Return, word for word, the lines from the one containing "Image resolution: width=1289" up to and including the one containing "(1216, 681)", omitting the pictures.
STORED DATA start
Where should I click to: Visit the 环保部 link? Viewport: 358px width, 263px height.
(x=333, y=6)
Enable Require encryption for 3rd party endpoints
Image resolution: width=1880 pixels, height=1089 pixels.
STORED DATA end
STORED DATA start
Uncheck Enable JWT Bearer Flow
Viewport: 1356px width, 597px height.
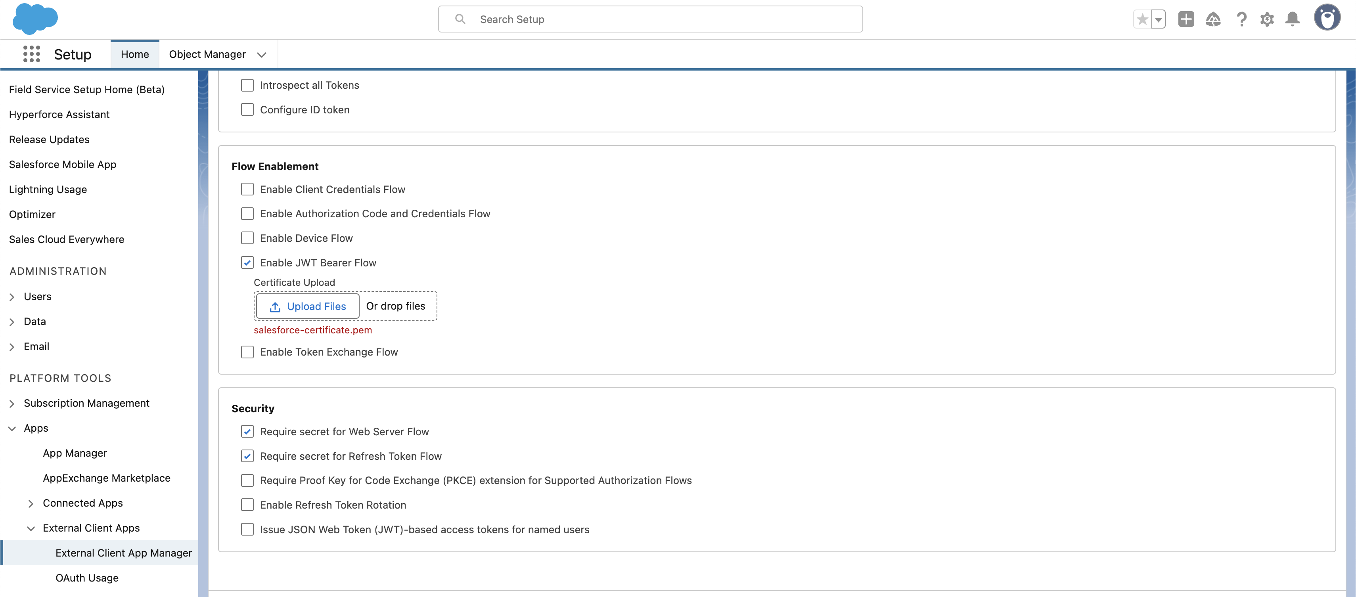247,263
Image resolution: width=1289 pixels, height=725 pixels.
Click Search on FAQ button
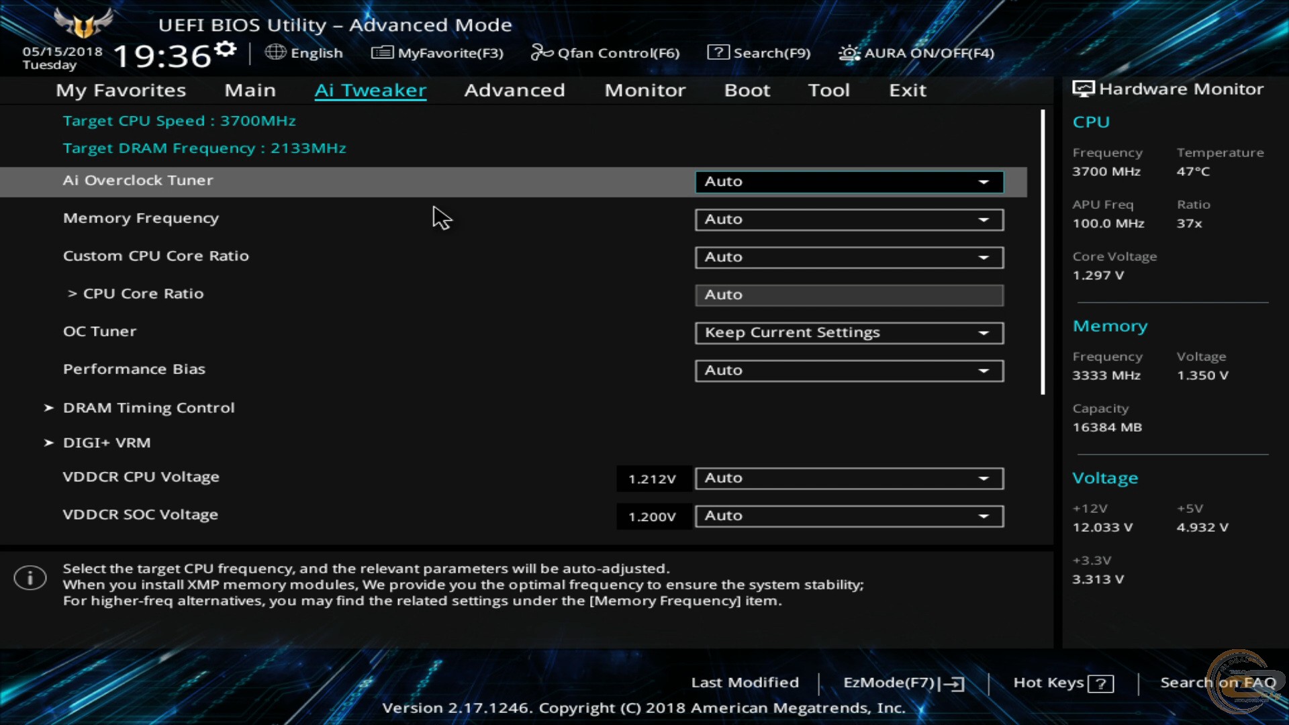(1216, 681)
STORED DATA end
STORED DATA start
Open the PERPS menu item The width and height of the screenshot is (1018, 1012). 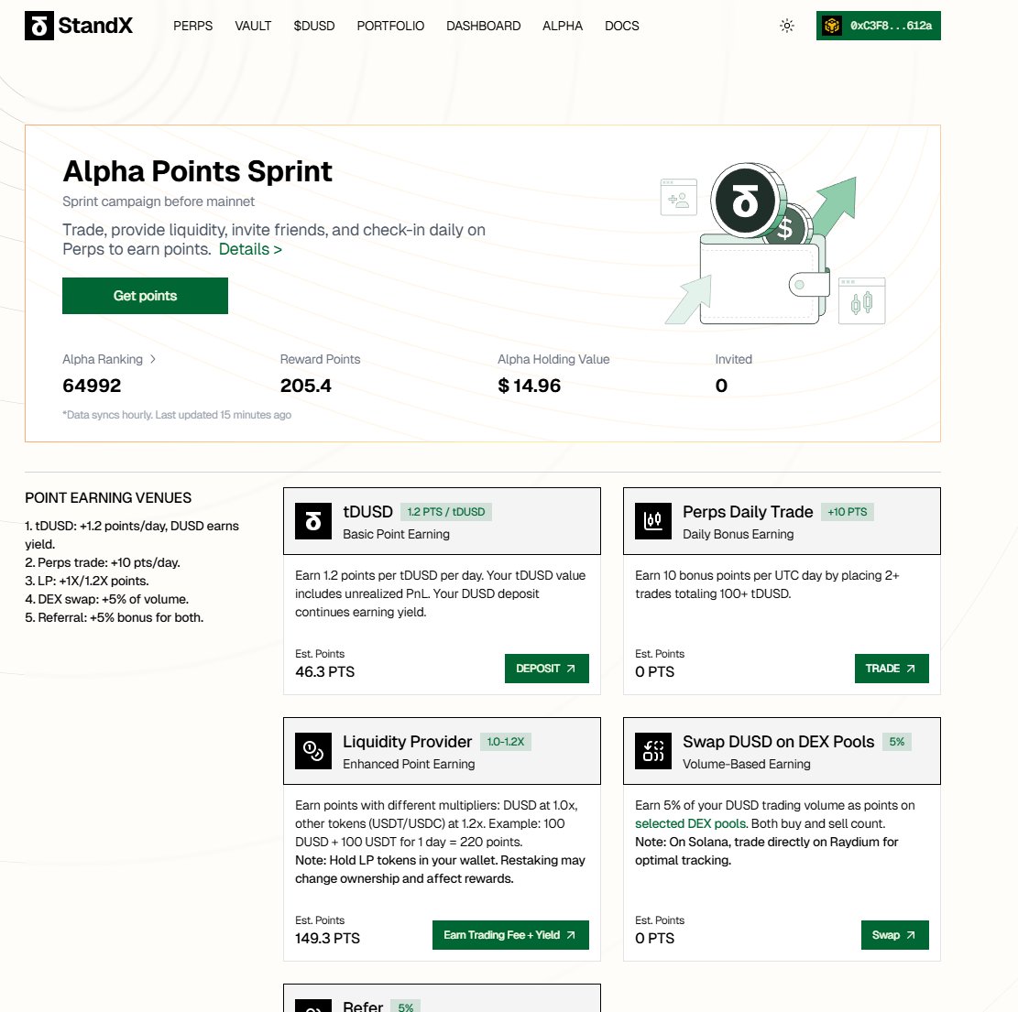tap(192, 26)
STORED DATA end
» **SOLVED PROBLEM**
Image resolution: width=1289 pixels, height=725 pixels.
Click Search on FAQ button
(1216, 681)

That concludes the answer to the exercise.